À medida que o investidor ganha experiência, é natural que a busca por retornos maiores o leve a olhar para o crédito privado devido a fatores como experiência, conhecimento e até mesmo a vontade de multiplicar seu patrimônio. Isso é bastante natural e até mesmo indicado, já que você passa a ter uma posição financeira já consolidada, com reservas financeiras já criadas e seguras em outros tipos de investimento.
Nesse contexto, propostas que oferecem taxas como inflação mais oito ou nove por cento ao ano são quase irrecusáveis. Contudo, é preciso ter cuidado e entender os riscos de cada tipo de investimento, principalmente quando o assunto é crédito privado, ou seja, aqueles investimentos que dependem da performance de empresas e a distribuição de debêntures.
Como avaliar os riscos do crédito privado?
Diferentemente dos baixos riscos conhecimento do Tesouro Direto, que é garantido pelo Governo, e os Certificados de Depósito Bancário (CDBs), protegidos pelo Fundo Garantidor de Créditos (FGC), o crédito privado traz todo o risco que as empresas enfrentam em suas áreas de atuação. Aqui, se a companhia enfrentar uma crise ou entrar em recuperação judicial, não existe um seguro capaz de devolver o seu dinheiro de forma automática.
Nessa relação do investir e o crédito privado, portanto, você é um credor da empresa e está exposto diretamente à saúde do balanço dela. Mas isso não significa que esse tipo de aplicação financeira deva ser deixada de lado. Pelo contrário: é necessário criar estratégias para aproveitar a rentabilidade do crédito privado sem que isso represente riscos irreparáveis.
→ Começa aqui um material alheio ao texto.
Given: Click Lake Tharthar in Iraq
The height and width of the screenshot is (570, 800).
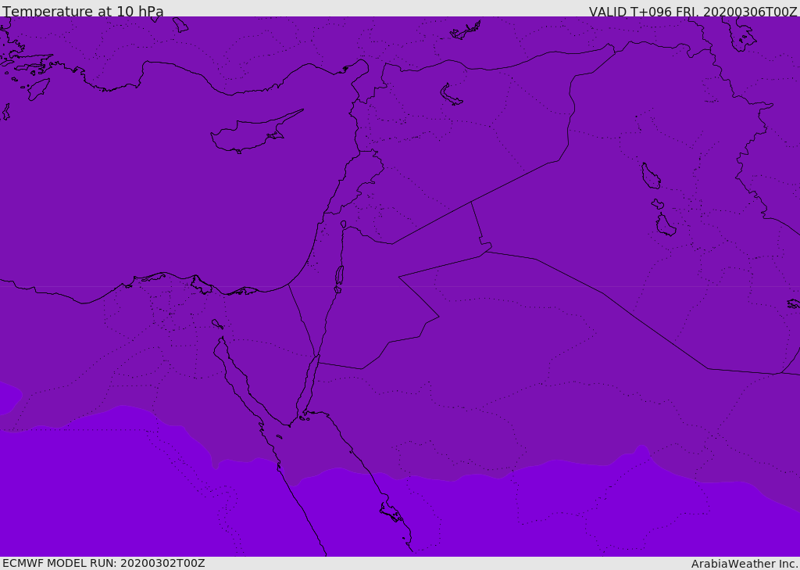Looking at the screenshot, I should 650,177.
Entendendo mais sobre o assunto
O universo do crédito privado é composto principalmente por três palavras famosas: os CRIs, os CRAs e as debêntures. As debêntures são títulos de dívida emitidos por empresas para financiar seus projetos, como a construção de uma nova fábrica ou a expansão de uma rede. Os credores que apostam nesse tipo de título de renda fixa recebem juros, já que estão emprestando dinheiro a essas empresas.
Já os CRIs (Certificados de Recebíveis Imobiliários) e os CRAs (Certificados de Recebíveis do Agronegócio) são papéis de dívidas de setores específicos. O grande atrativo para a pessoa física é que, na grande maioria desses casos, os rendimentos são isentos de Imposto de Renda. Essa isenção é um incentivo do governo para fomentar setores estratégicos, mas ela nunca deve ser o único motivo da sua escolha, pois um rendimento isento em uma empresa que quebra se torna um prejuízo líquido e certo.
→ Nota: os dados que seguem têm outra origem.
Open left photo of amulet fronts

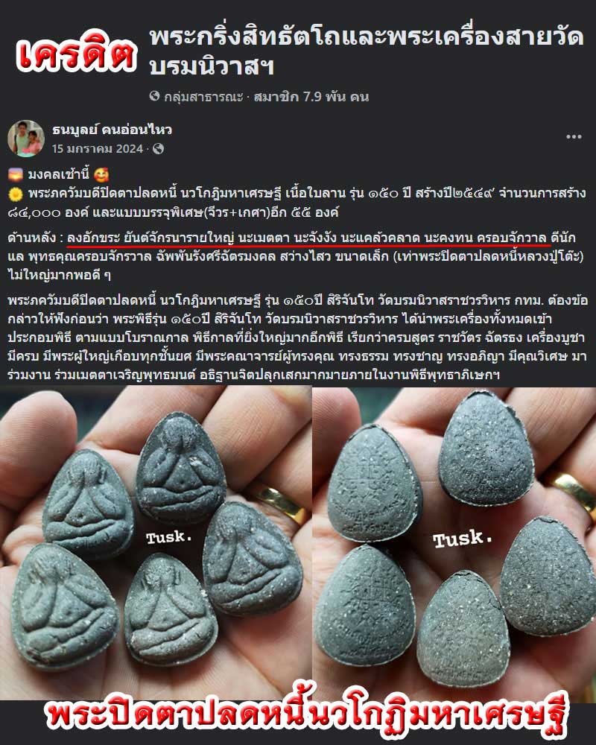156,544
Segredos para não perder dinheiro
Para navegar nesse mar sem naufragar ou afogar, o investidor precisa se proteger. E existe uma forma bem interessante, que é acompanhar as notas dadas pelas agências de classificação de risco, conhecidas como ratings. Gigantes globais como S&P, Moody’s e Fitch avaliam as empresas e atribuem notas que vão do AAA (triplo A), que indica a máxima segurança, até o D, que sinaliza o descumprimento de obrigações financeiras.
Um rating AAA não é uma garantia absoluta de que nada dará errado, mas mostra que, naquele momento, a empresa tem uma capacidade de pagamento muito superior a uma empresa com nota BB ou C. Ignorar o rating em troca de uma taxa de juros ligeiramente maior é um dos erros mais comuns e perigosos que o investidor avançado pode cometer.
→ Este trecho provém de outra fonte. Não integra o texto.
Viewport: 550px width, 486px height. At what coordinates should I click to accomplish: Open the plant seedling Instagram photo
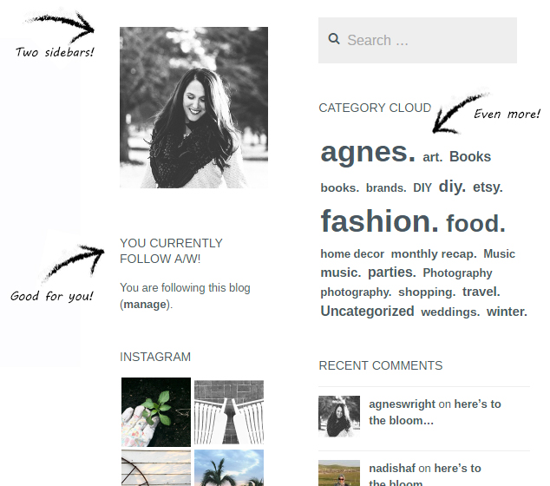(x=156, y=412)
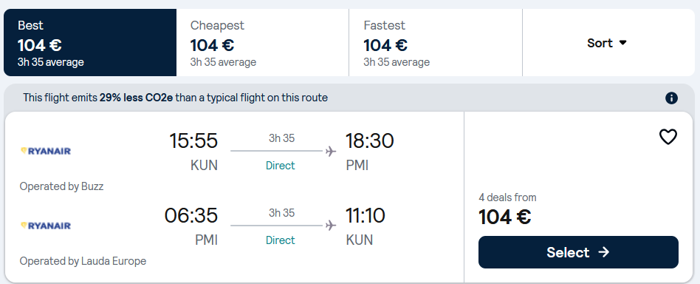Screen dimensions: 700x284
Task: Expand the Sort dropdown
Action: pos(608,43)
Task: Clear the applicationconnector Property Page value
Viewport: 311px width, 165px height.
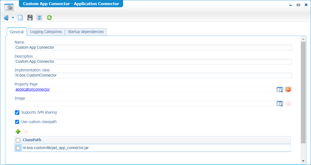Action: point(288,90)
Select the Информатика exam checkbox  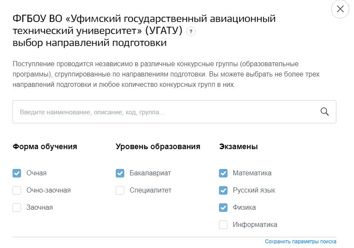[223, 224]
A diversificação é a chave do sucesso
Para não perder dinheiro e sofrer com calotes – até mesmo de grandes empresas e reconhecidas no mercado – a diversificação da carteira de investimentos é a maior aliada do investidor. E a nossa dica principal é: nunca concentre mais de cinco por cento do seu patrimônio total em um único emissor de títulos de crédito privado, conforme opções vistas hoje.
Se uma empresa da sua carteira enfrentar problemas, o impacto será diluído e não comprometerá o seu futuro financeiro. No crédito privado, a rentabilidade extra é, na verdade, o pagamento que a empresa te dá para você aceitar o risco dela. Por isso, entender que esse ganho não vem de graça é o que separa o investidor de sucesso do descuidado.